In a detailed report, the IFS urged the Chancellor to resist “simply increasing rates” without making other changes to the “unfair” and “inefficient” tax system.
Among the options suggested by IFS are:
- Ending capital gains tax relief on death, which allows assets to be inherited without paying CGT on the increase in value during the deceased person’s lifetime, to raise £2.3 billion in 2029–30.
- Doubling council tax rates on the top two property bands to raise £4.4 billion
- Reform of death duties to eliminate an extra £175,000 tax-free allowance that can be used when transferring a primary residence to a direct descendant, raising almost £6 billion.
- Increases in the bank levy and bank surcharge, which together would raise a total of £2.4 billion already in 2025–26. The IFS said a one percentage point increase in the bank surcharge would lead to an increase of around £0.4bn in 2029-30.
- Tackling non-compliance to reduce the growing corporation tax gap between the amount of tax the government thinks should be paid and how much it actually collects
The think tank says it would be “possible for the Chancellor to raise tens of billions of pounds more revenue per year without breaking Labour’s manifesto promise not to increase ‘big three’ taxes” – but admitted it “will not be straightforward”.
Ms Reeves faces increasing pressure to defend Britain’s troubled financial situation In BudgetBut Labor has only limited options as a result of the pledge in the party manifesto not to raise income tax, VAT or national insurance contributions for working people.
The IFS also called for wider changes to the council tax system, arguing that banding is still based on the value of properties as of 1991 and should be updated to end the “regressive” and “difficult to justify” rate structure.
It said a “good ultimate aim” would be to replace stamp duty on housing and council tax with a “new recurring property tax in proportion to updated values”.
The report, which forms a chapter in the IFS’s comprehensive budget assessment to 2025, says, “Changing rates and caps is all very well, but unless the Chancellor is willing to pursue real reform, taxpayers will pay the price of his neglect.”
Isaac Delestre, a senior research economist at the think tank and author of the chapter, said Ms Reeves would “fall short” if she limits her ambitions for revenue without sweeping reforms.
“Almost any package of tax rises is likely to hit growth, but by tackling some of the inefficiencies and unfairness in our current tax system, the Chancellor can limit the economic damage,” he said.
“The last thing we need in November is directionless tinkering and half-baked reforms.
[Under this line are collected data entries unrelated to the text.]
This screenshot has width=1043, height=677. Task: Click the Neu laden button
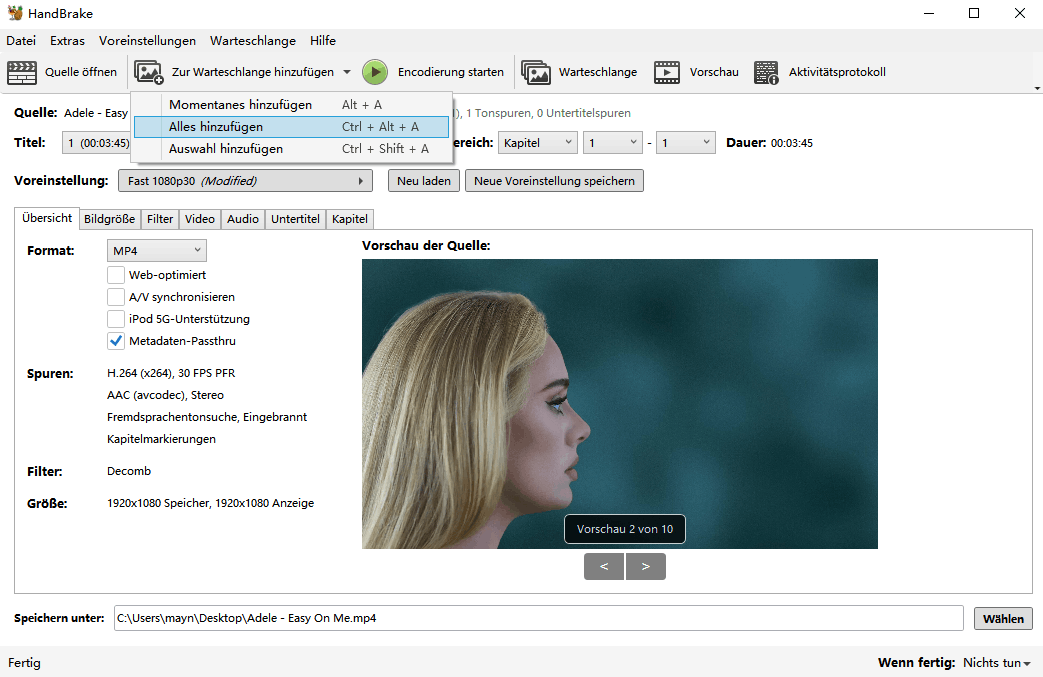(424, 181)
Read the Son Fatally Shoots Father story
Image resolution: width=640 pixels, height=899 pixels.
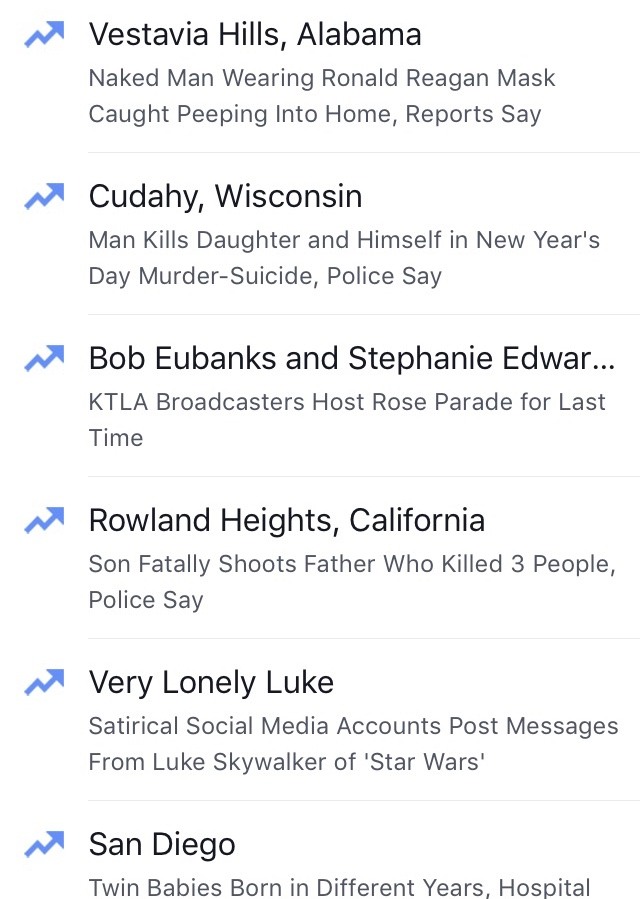pos(352,582)
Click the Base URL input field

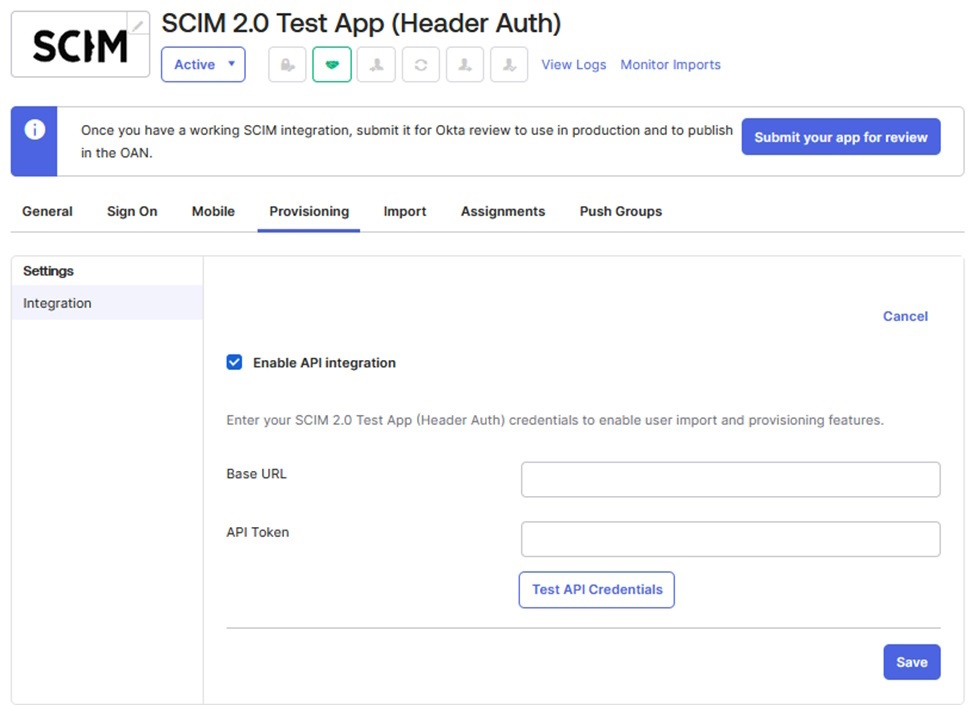coord(729,479)
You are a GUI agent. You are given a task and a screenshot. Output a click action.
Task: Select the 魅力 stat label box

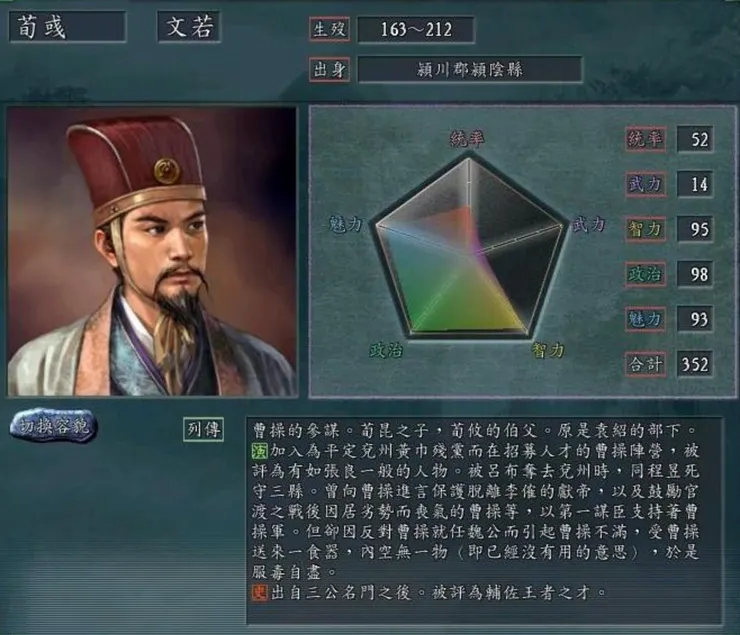tap(646, 319)
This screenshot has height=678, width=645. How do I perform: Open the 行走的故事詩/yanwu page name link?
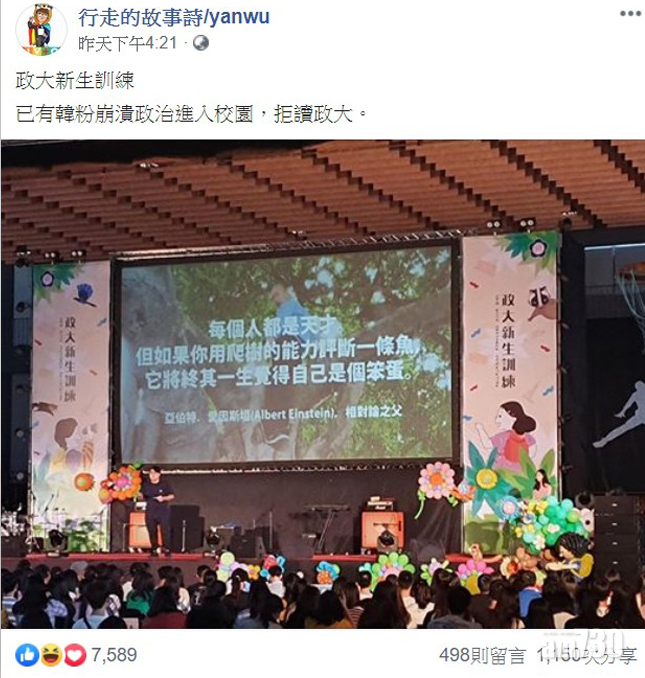click(x=174, y=18)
There’s an opportunity here.
“The Chancellor should use this Budget to take real steps towards a more rational tax system that is better designed to promote the prosperity and well-being of taxpayers.”
His report came after Treasury sources said Wire The Chancellor will target people with higher incomes or greater wealth in the Budget.
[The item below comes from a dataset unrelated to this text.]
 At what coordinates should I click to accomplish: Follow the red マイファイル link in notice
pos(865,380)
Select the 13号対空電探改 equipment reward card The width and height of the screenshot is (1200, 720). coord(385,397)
But Sir Keir’s Cabinet is deeply divided on the issue, with senior ministers even more fearful Ways to target the rich The flight of money from Britain may accelerate in next month’s budget.
Cabinet ministers told last week Independent She believes Ms Reeves has already gone too far with measures targeting the rich and businesses, urging the Chancellor to change course if she has any hope of achieving growth.
He cited “anti-aspirational” measures such as abolishing non-DOM status and VAT on private school fees as key drivers of money away from the UK, saying they were “damaging this country”. Other measures reportedly being considered include a wealth tax on high-value homes and a new bank profits tax.
It is understood that officials currently believe the Office for Budget Responsibility will reduce its forecasts for productivity growth, which would mean an additional £20bn worth of tax increases would be needed.
An additional £5 billion will be needed to pay for the government’s decision to roll back welfare reforms earlier this year, while an additional £5 billion will be needed to pay for higher-than-expected interest payments.